(Data items)
◇ ◇ ◇ ◇

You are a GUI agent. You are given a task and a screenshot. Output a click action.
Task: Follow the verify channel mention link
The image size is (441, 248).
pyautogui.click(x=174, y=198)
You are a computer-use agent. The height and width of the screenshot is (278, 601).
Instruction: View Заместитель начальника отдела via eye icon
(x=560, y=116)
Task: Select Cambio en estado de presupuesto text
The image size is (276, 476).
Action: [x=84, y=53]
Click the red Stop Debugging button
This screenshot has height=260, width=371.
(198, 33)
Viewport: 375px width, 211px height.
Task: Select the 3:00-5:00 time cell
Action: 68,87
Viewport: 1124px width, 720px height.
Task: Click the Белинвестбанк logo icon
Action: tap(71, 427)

◇ ◇ ◇ ◇

**WHAT TO WORK ON**.
Word for word, repeat every line of the data.

**COMPLETED EXERCISE**.
You are a GUI agent. You are given a task and a screenshot. Output a click action.
Task: Follow the verify channel mention link
The image size is (441, 248).
pyautogui.click(x=174, y=198)
You are a computer-use agent. The height and width of the screenshot is (278, 601).
Instruction: View Заместитель начальника отдела via eye icon
(x=560, y=116)
Task: Select Cambio en estado de presupuesto text
The image size is (276, 476).
Action: [x=84, y=53]
Click the red Stop Debugging button
This screenshot has height=260, width=371.
(198, 33)
Viewport: 375px width, 211px height.
Task: Select the 3:00-5:00 time cell
Action: 68,87
Viewport: 1124px width, 720px height.
Task: Click the Белинвестбанк logo icon
Action: tap(71, 427)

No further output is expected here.